Ce qu'en dit l'éditeur
Vous imaginez les conséquences terribles que tout ça pouvait avoir sur ma vie ? Un scénario sans surprise et écrit d'avance : la stupeur du cousin, les ragots de sa femme, la rumeur qui se répand au village, la honte sur ma famille, le désarroi de Sophie, jusqu'à un épilogue que je n'osais même pas imaginer. La moitié du village avait beau en faire autant, je serais devenu le pervers idéal, celui qui n'a commis qu'une erreur : faire passer ses fantasmes dans le domaine public. Pour éviter d'en arriver là, j'ai tout essayé. J'ai fait venir un copain bricoleur qui a lamentablement échoué. J'ai supplié un réparateur du bourg qui m'a demandé un délai impossible. De Trois carrés rouges sur fond noir à Saga, Tonino Benacquista démontre un talent exceptionnel dans la relance de l'intrigue, sans doute parce qu'il affectionne les personnages rendus pugnaces par leur quête d'un peu de bonheur, les gagne-petit qui refusent d'abdiquer. Le nouvelliste, révélé en 1993 par La machine à broyer les petites filles, ne le cède en rien au romancier sur ce point : les ennuis pleuvent sur la galerie de paparazzis, journalistes, maris inquiets, dragueurs timides et pauvres types en tout genre dans laquelle on risque de se reconnaître. Bricoleurs d'ego, réparateurs d'âme demandés ! Sur la courte comme sur la longue distance, Tonino Benacquista tient résolument la forme, sourire en coin.
Ce qu'en dit le libraire
Si le Benacquista de la Maldonne des Sleepings et de Trois Carrés Rouges sur fond noir est connu de tout amateur de roman noir qui se respecte, le Benacquista nouvelliste est moins connu.

---

■ TRAVAIL DEMANDÉ ■
a) Recopiez le passage de l'extrait sur Tonino Benacquista qui s'ouvre sur les mots « Ce qu'en dit le » et se ferme sur « est moins connu. ».
b) Répondez aux questions suivantes sur l'extrait consacré à Tonino Benacquista.
(i) En quelle année et grâce à quel titre le nouvelliste a-t-il été révélé ?
(ii) Qui le narrateur a-t-il fait venir en premier pour éviter d'en arriver là ?
(iii) D'après l'avis du libraire, quel Benacquista est le moins connu ?
c) Rédigez la suite de l'extrait sur Tonino Benacquista en prolongeant l'avis du libraire.
Les entrées proviennent d'une autre source que l'extrait.

■ DONNÉES ÉTUDIÉES ■

---

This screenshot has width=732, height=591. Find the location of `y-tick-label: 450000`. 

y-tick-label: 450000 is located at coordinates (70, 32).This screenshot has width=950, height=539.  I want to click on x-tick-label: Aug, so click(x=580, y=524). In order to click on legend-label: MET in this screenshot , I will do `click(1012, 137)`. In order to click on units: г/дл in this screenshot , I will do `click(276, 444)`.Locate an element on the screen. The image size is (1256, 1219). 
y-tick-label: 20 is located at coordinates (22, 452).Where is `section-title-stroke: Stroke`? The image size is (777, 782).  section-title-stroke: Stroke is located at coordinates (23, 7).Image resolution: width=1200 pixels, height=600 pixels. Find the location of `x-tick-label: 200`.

---

■ CORRIGÉ ■
a)
Ce qu'en dit le libraire
Si le Benacquista de la Maldonne des Sleepings et de Trois Carrés Rouges sur fond noir est connu de tout amateur de roman noir qui se respecte, le Benacquista nouvelliste est moins connu.

b)
(i) En 1993, avec La machine à broyer les petites filles.
(ii) Un copain bricoleur.
(iii) Le Benacquista nouvelliste.

c)
Il doit cette facette de son talent à Gilles Pellerin, un des meilleurs éditeurs du Québec. Celui-ci lui avait en effet demandé un texte pour un collectif, Saignant ou beurre noir, publié aux éditions l'Instant Même . Depuis, l'écrivain a pris goût au genre. En 1993, coédition avec Rivages du recueil La Machine à broyer les Petites filles, qui connaît un succès certain. Et puis ce recueil, Tout à l'ego, qui reprend des nouvelles publiées entre 1993 et 1998 dans divers livres ou revues. Un seul texte est inédit, Transfert. C'est un des meilleurs.
L'ensemble souffre de ces naissances dispersées. Certains textes décrivent des états d'âme ( Un temps de blues, Q.I) et sont plutôt ennuyants. D'autres racontent une histoire, avec des personnages qui ont une enquête à mener, un but à atteindre. Celles-là sont les meilleures et certaines sont un régal ( La Boîte Noire, Opportune, et surtout, Bobinages). Elles présentent des personnages au passé rempli d'étonnants secrets qui resurgissent aux moments les moins appropriés.
Aucune nouvelle ne délivre de message. « Je ne fabrique pas de sens » dira en entrevue Tonino Benacquista. Bonne idée. D'autres s'en chargent, depuis trop longtemps.